There were 166 households, out of which 41.0% had children under the age of 18 living with them, 60.2% were married couples living together, 15.7% had a female householder with no husband present, and 20.5% were non-families. 16.9% of all households were made up of individuals, and 5.4% had someone living alone who was 65 years of age or older. The average household size was 2.83 and the average family size was 3.16.

In the village, the population was spread out, with 32.6% under the age of 18, 8.1% from 18 to 24, 28.4% from 25 to 44, 19.6% from 45 to 64, and 11.3% who were 65 years of age or older. The median age was 32 years. For every 100 females there were 92.2 males. For every 100 females age 18 and over, there were 87.0 males.

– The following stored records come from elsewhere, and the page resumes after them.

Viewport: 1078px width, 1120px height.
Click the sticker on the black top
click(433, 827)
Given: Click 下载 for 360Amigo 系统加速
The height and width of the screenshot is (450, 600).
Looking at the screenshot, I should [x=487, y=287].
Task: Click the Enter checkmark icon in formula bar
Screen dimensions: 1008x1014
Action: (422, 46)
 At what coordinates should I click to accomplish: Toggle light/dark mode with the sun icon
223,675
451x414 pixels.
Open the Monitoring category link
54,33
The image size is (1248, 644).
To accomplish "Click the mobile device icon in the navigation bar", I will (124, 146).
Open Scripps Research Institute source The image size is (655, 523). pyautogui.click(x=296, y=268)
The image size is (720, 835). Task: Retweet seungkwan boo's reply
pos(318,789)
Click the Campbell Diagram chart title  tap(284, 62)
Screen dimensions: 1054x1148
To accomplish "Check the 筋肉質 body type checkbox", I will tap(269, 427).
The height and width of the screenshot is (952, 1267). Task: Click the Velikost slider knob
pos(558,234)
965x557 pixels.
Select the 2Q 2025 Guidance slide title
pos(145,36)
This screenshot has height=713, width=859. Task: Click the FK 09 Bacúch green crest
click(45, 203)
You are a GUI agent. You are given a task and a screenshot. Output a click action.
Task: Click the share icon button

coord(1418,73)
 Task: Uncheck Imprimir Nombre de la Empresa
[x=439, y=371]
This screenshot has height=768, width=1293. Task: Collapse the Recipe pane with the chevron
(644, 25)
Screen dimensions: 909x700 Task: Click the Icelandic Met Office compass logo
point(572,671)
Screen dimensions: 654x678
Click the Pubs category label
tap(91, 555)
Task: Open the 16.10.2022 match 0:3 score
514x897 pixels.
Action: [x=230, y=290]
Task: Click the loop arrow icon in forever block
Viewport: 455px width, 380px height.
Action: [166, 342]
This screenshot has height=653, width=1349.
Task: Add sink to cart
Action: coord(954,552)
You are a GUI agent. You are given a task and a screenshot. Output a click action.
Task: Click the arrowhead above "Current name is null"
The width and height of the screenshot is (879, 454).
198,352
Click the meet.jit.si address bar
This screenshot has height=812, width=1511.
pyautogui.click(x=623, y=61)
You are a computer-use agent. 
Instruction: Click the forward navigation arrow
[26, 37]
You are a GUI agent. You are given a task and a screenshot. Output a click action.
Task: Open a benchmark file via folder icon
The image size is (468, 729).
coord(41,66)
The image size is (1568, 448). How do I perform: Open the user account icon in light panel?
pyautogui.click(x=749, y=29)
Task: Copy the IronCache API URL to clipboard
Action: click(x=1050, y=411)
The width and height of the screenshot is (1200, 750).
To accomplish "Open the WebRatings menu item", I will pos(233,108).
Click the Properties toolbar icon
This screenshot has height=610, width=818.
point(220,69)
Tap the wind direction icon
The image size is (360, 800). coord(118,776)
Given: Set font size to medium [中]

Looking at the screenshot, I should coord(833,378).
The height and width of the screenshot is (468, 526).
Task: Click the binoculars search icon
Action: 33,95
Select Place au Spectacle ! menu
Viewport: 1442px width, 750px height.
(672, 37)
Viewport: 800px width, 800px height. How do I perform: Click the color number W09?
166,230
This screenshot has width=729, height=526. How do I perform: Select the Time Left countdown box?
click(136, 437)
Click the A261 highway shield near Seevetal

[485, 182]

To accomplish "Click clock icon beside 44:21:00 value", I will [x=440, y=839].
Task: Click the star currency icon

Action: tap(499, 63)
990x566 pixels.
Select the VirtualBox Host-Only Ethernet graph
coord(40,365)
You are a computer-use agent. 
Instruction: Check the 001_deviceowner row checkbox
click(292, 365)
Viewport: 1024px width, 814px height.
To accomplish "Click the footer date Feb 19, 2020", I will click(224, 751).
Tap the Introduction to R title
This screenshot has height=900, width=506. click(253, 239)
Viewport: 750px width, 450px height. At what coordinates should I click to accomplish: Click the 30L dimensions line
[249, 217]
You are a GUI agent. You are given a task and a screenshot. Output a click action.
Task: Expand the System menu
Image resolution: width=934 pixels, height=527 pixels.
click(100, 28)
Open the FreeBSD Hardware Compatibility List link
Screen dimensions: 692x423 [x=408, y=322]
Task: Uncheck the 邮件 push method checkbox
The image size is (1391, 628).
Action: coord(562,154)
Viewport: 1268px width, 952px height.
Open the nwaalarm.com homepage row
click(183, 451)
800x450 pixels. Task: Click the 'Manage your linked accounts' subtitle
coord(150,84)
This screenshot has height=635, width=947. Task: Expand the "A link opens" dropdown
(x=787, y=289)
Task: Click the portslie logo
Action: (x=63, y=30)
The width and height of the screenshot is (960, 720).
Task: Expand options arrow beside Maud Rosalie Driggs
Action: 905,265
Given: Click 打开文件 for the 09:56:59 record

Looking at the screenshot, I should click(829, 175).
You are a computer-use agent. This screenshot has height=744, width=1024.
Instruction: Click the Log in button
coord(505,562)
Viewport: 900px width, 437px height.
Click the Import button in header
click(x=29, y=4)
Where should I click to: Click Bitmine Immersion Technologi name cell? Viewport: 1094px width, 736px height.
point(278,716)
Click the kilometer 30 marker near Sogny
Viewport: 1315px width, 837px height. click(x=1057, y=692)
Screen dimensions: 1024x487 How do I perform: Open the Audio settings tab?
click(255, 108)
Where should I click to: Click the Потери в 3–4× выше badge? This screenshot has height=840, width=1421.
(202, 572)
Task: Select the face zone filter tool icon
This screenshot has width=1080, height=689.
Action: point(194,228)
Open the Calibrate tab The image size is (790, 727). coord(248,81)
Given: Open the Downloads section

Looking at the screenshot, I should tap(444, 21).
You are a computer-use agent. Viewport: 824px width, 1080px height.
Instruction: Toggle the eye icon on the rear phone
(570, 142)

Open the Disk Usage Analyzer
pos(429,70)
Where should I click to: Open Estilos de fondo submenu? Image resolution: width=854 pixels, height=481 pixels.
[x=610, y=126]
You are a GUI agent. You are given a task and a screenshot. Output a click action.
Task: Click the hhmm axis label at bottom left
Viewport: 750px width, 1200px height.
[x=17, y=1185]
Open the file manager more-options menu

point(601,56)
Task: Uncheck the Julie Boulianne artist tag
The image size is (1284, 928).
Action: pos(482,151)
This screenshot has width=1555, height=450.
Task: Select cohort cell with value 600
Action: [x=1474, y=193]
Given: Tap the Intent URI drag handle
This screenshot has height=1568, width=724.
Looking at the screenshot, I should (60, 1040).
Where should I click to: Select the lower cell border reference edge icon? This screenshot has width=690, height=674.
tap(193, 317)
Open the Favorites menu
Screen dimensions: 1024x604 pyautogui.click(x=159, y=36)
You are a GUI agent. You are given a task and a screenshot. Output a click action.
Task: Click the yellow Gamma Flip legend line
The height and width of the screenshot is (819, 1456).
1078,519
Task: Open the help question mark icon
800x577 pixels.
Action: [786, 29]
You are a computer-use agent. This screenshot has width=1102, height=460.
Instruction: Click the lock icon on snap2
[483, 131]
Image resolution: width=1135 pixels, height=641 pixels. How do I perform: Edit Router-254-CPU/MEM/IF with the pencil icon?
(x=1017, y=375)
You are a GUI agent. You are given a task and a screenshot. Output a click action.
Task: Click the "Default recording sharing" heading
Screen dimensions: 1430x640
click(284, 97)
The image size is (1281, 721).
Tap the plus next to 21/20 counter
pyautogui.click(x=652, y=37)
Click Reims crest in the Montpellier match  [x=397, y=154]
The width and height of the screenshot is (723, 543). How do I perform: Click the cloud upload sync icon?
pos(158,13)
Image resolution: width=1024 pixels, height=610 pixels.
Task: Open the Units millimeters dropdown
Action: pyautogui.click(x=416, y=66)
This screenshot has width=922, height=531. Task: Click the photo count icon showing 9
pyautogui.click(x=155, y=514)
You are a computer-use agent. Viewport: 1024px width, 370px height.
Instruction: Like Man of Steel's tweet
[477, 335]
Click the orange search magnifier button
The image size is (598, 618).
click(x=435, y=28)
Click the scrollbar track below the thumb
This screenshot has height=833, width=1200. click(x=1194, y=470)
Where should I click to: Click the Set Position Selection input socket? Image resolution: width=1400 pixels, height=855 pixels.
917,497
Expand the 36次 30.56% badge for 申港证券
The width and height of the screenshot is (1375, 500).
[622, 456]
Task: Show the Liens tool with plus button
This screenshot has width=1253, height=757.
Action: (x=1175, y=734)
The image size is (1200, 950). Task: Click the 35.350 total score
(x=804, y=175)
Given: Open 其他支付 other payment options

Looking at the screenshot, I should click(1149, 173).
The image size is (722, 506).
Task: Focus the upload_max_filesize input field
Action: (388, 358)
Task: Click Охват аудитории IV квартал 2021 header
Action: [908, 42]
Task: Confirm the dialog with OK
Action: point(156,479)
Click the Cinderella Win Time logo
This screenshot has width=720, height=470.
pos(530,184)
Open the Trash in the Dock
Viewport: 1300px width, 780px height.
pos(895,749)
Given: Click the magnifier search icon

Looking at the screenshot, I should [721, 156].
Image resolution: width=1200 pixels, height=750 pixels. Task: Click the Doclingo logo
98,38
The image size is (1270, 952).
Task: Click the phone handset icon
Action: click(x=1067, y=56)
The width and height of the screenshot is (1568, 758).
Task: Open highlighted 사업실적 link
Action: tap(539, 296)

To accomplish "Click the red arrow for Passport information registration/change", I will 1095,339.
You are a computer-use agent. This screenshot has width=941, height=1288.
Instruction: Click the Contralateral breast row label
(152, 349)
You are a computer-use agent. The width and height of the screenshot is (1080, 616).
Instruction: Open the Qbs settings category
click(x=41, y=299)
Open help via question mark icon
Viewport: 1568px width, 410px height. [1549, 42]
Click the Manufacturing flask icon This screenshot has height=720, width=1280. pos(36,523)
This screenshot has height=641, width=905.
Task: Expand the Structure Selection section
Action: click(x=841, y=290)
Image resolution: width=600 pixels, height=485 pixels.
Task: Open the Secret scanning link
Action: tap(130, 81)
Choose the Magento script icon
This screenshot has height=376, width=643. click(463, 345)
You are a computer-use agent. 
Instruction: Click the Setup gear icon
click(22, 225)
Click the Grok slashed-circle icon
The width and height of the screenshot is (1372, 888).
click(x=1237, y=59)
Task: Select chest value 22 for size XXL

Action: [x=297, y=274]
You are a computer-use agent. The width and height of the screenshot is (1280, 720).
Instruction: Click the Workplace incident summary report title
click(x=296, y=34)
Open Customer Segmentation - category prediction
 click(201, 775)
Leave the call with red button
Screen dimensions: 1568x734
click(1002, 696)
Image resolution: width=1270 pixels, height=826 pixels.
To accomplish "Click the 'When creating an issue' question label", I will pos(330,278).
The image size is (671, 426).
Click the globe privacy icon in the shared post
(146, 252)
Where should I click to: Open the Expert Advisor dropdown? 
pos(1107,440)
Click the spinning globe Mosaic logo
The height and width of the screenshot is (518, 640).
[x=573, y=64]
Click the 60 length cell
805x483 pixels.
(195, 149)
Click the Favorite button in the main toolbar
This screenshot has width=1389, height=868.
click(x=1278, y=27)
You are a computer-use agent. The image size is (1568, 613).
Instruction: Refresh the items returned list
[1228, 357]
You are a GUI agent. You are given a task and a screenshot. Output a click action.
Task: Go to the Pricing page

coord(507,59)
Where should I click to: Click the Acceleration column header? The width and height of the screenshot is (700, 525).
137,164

The median income for a household in the village was $40,625, and the median income for a family was $51,875. Males had a median income of $36,389 versus $25,833 for females. The per capita income for the village was $17,271. About 8.5% of families and 8.2% of the population were below the poverty line, including 1.3% of those under age 18 and 17.9% of those age 65 or over.

==Education==
It is in the Northeastern Local School District.

Northeastern Elementary School and Northeastern Middle and High School are in South Vienna.

==Notable people==
- Chris Daugherty - the winner of Survivor: Vanuatu
- Harvey Haddix - baseball pitcher lived in South Vienna during his playing career in the 1960s.